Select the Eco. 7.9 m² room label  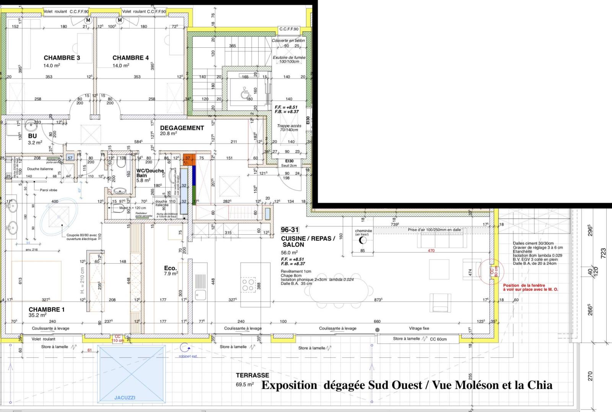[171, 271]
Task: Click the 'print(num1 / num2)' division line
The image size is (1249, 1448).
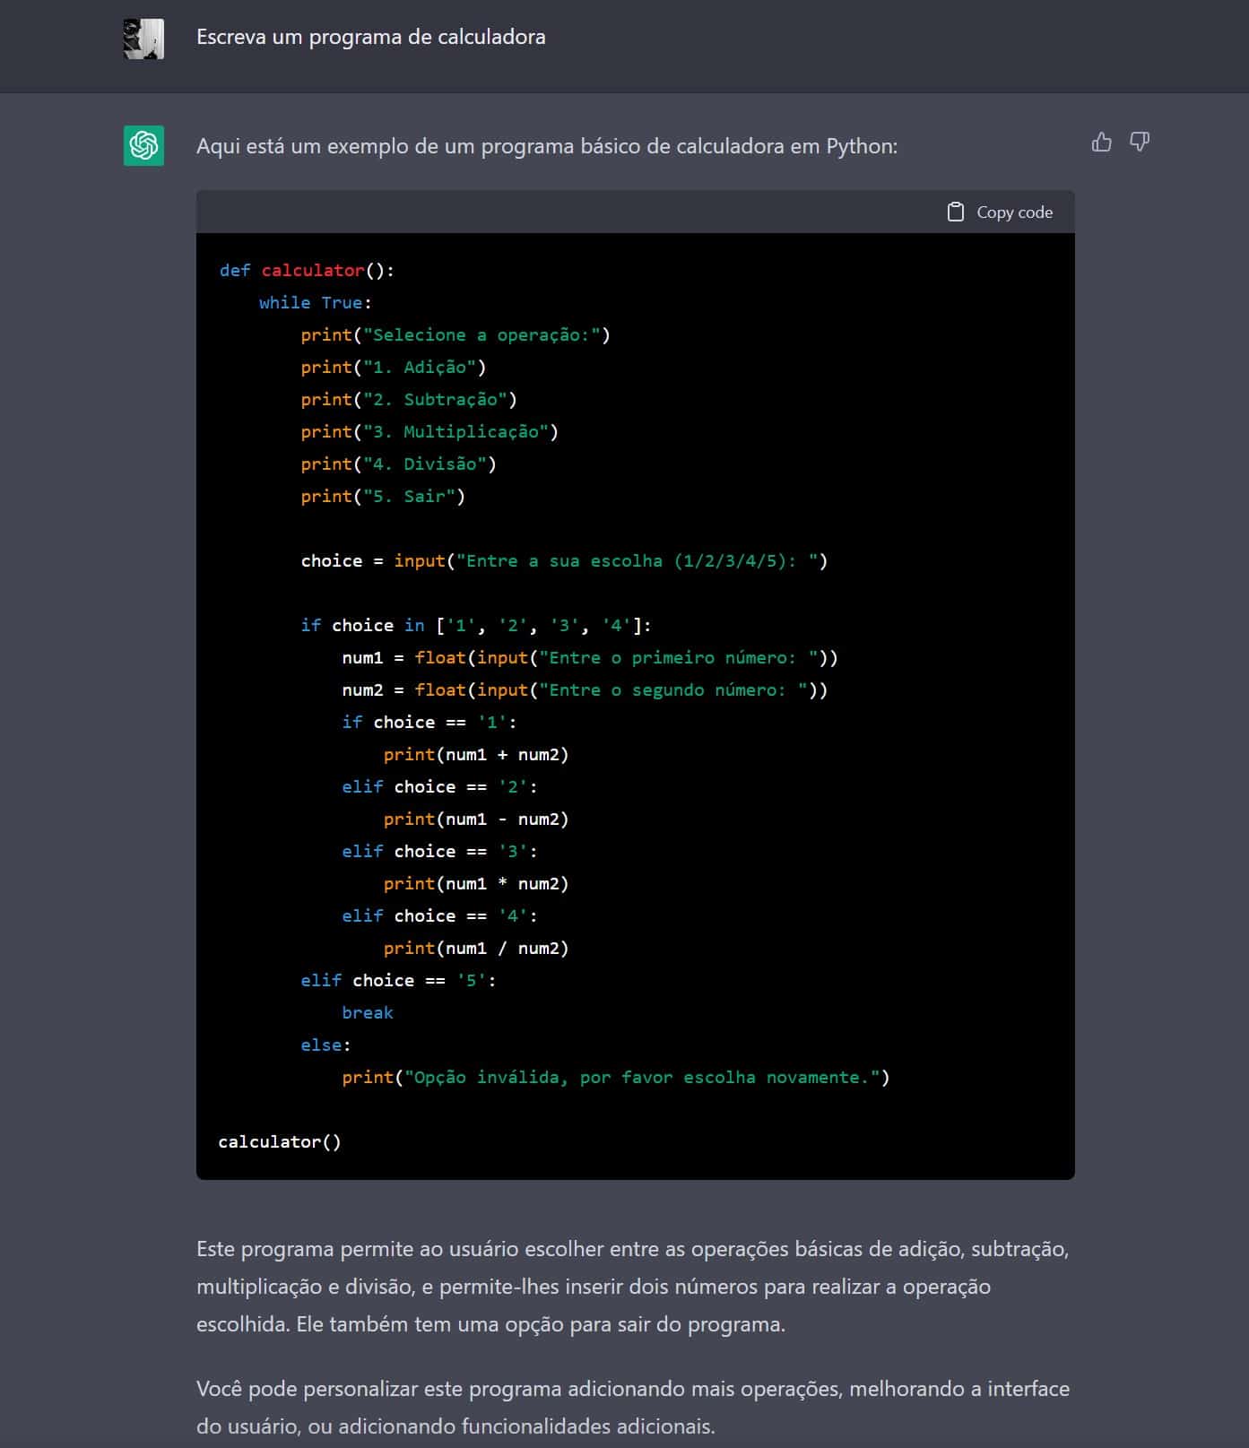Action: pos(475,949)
:::::
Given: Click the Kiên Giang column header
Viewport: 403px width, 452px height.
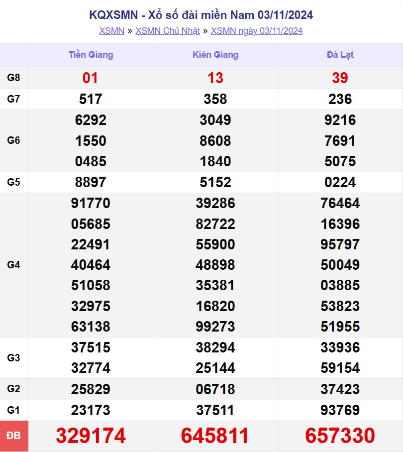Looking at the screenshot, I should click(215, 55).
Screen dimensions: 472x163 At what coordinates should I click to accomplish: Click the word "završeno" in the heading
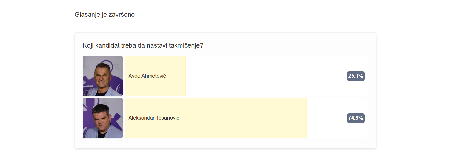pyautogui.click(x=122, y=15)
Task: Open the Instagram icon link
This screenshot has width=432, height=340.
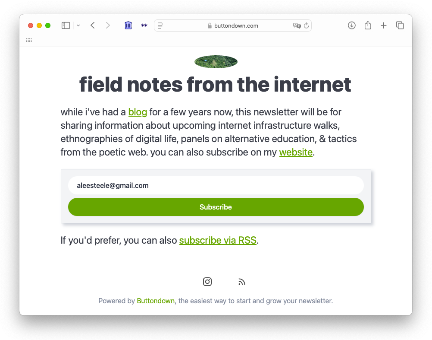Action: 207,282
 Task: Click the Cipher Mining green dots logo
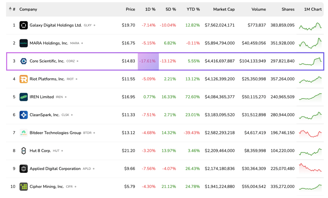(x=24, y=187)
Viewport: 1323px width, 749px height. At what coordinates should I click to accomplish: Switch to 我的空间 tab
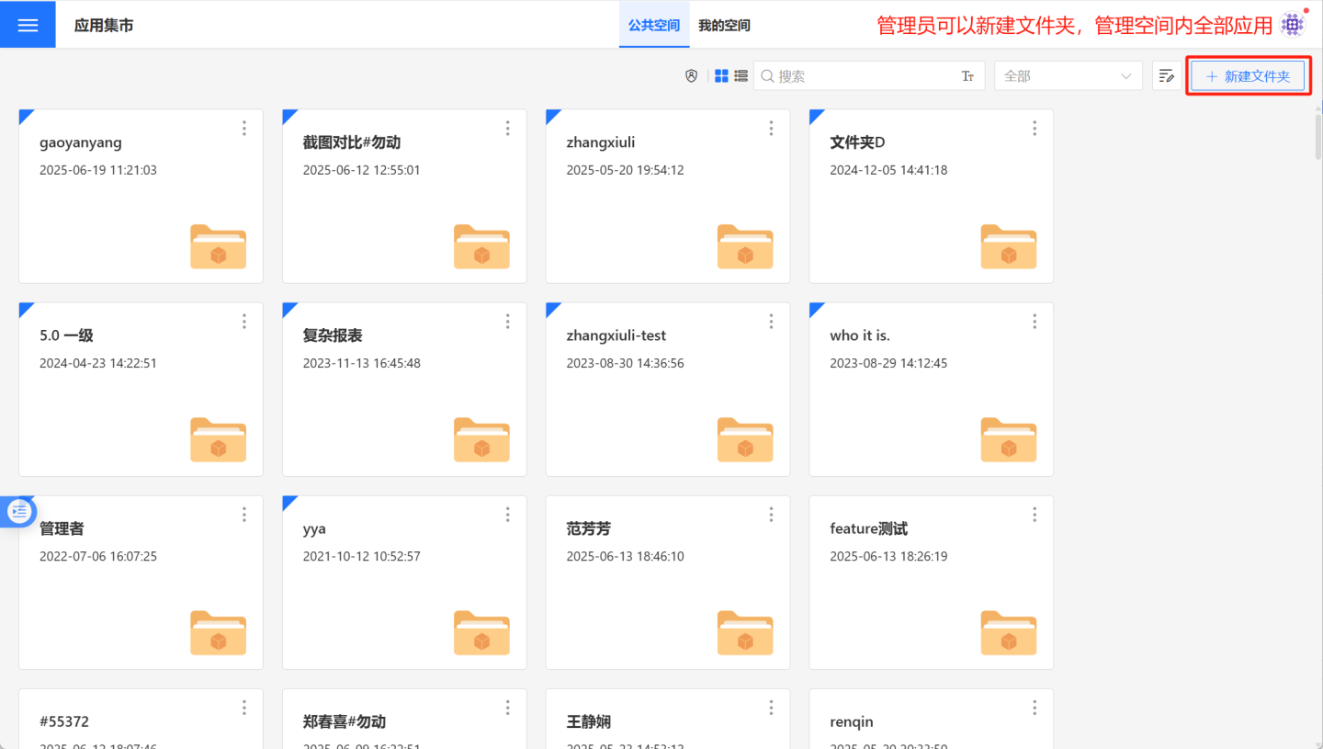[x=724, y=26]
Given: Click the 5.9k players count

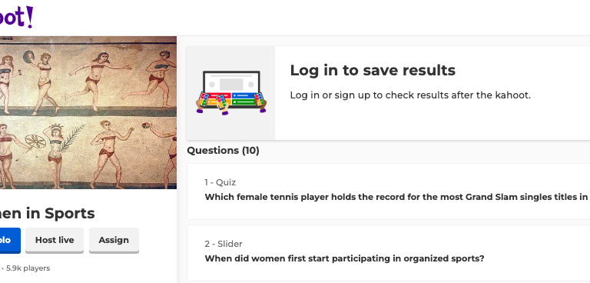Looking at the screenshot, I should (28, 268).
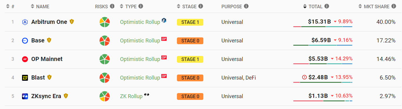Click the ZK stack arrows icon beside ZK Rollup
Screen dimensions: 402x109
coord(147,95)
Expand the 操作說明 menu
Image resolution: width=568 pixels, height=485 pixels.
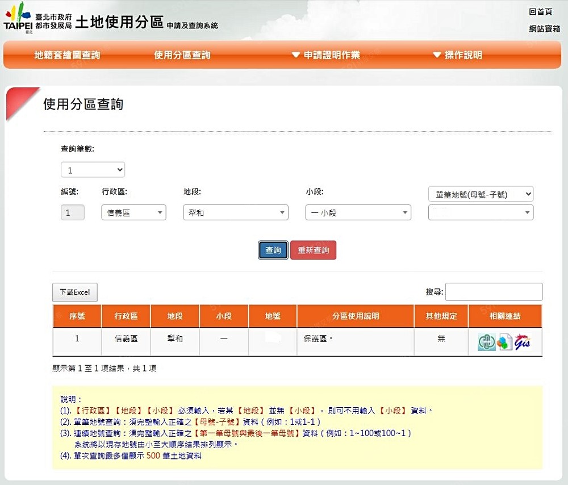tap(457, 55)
:::::
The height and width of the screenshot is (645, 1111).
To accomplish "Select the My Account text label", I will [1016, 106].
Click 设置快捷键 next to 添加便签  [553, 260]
:::::
*Task details:* Using the entries above, extract exactly the lines from the one that contains "Viewport: 403px width, 452px height." through the one that contains "Task: Open the Instagram icon link". Do not carry over any pictures.

*Solution to this task:*
Viewport: 403px width, 452px height.
Looking at the screenshot, I should click(215, 55).
Screen dimensions: 472x163 At what coordinates should I click to accomplish: Click the word "završeno" in the heading
pyautogui.click(x=122, y=15)
Task: Open the Instagram icon link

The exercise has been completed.